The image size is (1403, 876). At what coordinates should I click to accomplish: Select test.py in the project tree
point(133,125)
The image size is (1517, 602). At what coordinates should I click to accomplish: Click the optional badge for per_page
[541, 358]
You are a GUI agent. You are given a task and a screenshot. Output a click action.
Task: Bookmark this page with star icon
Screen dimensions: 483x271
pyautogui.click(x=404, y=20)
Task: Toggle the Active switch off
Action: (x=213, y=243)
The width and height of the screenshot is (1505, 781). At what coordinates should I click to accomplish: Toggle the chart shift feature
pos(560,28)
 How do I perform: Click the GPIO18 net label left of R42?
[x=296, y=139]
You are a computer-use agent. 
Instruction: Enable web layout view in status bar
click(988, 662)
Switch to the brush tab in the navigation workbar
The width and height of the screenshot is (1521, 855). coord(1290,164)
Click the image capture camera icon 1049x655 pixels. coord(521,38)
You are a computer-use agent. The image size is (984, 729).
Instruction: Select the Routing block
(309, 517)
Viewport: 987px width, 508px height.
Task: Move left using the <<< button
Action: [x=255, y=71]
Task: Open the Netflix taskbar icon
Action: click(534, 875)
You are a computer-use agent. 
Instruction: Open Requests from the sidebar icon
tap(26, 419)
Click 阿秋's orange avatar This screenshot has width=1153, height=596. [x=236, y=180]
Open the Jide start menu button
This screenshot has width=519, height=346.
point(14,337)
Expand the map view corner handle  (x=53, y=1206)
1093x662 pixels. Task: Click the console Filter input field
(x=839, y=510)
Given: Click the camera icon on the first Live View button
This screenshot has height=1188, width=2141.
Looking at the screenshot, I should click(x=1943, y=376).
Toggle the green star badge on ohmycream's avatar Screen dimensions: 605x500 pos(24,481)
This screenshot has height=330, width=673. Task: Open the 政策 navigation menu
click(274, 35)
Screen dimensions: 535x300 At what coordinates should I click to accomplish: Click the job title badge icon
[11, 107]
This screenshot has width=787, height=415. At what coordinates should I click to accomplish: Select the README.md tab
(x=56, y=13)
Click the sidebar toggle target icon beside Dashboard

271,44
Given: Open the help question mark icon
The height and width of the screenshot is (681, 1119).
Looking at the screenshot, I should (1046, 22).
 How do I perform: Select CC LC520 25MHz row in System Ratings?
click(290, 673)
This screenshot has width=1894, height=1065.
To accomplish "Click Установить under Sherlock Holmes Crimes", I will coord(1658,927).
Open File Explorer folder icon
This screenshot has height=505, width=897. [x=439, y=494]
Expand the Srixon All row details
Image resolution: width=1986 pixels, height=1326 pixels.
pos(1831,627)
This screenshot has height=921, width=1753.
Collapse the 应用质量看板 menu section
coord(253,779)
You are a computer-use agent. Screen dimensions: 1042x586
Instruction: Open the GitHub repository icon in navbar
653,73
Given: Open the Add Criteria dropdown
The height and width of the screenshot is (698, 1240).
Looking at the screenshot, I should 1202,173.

:::::

Problem to solve: The reply should consist solely of the lines above from the one that has "This screenshot has width=1894, height=1065." through the one that has "Expand the Srixon All row details", reproduced exactly.

Solution for this exercise:
This screenshot has width=1894, height=1065.
To accomplish "Click Установить under Sherlock Holmes Crimes", I will coord(1658,927).
Open File Explorer folder icon
This screenshot has height=505, width=897. [x=439, y=494]
Expand the Srixon All row details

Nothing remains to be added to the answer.